■ WHAT IS EXPECTED
The answer must consist of every line below containing "computer".

(Collected data entries)

▼▼▼

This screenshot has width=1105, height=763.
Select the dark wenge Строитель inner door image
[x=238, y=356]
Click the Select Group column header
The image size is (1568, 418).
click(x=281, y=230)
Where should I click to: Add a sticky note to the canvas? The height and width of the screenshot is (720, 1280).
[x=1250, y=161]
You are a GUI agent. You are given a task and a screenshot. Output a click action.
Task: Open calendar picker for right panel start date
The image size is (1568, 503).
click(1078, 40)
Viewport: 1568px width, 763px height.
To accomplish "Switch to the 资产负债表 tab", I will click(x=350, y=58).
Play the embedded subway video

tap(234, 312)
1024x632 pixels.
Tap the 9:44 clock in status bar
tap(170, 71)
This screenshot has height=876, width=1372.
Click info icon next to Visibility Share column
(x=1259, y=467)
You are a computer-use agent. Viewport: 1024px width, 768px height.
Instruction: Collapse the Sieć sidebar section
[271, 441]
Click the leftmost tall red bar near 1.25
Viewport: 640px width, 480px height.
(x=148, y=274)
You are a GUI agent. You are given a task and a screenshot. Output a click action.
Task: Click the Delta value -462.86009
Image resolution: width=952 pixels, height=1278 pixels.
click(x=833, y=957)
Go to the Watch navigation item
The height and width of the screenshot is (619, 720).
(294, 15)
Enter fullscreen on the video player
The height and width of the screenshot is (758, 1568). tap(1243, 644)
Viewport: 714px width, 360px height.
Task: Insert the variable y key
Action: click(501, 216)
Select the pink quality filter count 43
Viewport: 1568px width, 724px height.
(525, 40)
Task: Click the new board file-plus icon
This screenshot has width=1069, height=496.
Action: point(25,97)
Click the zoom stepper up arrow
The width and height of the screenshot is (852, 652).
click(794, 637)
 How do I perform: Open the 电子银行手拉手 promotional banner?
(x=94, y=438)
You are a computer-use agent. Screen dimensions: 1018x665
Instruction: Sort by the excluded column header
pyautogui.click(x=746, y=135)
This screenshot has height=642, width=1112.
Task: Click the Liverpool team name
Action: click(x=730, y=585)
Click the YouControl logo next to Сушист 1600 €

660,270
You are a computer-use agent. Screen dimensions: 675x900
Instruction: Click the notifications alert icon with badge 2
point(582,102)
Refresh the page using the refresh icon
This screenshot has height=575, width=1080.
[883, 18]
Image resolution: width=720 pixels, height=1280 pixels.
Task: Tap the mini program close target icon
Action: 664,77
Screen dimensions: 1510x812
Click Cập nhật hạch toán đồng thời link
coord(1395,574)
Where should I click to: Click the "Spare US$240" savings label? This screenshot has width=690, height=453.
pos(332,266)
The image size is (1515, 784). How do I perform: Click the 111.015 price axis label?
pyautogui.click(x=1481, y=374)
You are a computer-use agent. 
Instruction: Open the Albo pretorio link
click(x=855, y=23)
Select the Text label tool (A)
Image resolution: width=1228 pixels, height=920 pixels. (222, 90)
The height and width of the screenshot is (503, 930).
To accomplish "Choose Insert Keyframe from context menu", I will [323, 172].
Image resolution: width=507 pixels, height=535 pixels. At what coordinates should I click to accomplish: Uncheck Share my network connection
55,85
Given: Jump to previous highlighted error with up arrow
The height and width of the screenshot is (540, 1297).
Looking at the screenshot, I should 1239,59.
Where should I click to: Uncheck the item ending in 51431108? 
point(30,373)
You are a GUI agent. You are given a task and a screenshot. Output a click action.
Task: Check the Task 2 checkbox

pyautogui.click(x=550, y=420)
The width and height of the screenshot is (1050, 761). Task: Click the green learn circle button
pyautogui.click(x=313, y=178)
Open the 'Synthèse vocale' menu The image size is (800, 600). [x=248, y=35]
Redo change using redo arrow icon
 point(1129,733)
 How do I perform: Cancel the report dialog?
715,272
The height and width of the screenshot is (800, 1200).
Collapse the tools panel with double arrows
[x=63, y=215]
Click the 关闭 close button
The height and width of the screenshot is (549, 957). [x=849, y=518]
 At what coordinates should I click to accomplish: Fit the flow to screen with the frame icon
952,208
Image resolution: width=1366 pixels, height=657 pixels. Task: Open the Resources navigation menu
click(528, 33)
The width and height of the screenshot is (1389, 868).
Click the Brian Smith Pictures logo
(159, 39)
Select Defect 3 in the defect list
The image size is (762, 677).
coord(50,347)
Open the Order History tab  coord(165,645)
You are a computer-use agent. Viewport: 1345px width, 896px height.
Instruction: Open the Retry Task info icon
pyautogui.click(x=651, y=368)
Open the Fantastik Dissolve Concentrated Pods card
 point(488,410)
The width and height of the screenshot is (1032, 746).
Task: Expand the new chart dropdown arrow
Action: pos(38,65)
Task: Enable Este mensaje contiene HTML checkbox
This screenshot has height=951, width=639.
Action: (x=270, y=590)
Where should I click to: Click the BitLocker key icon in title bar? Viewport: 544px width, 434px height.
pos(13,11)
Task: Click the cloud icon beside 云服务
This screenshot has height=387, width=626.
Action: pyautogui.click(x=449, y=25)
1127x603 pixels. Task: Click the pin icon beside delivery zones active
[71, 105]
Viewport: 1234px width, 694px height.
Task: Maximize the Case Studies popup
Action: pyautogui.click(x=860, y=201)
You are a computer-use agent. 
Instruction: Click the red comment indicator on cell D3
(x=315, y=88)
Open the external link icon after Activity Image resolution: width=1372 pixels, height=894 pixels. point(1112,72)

▲▲▲

■ ANSWER SECTION
You are a computer-use agent. Viewport: 1024px width, 768px height.
You are a computer-use agent. Screen dimensions: 1018x665
You are a computer-use agent. Screen dimensions: 675x900
You are a computer-use agent. 
You are a computer-use agent. Viewport: 1345px width, 896px height.
You are a computer-use agent. 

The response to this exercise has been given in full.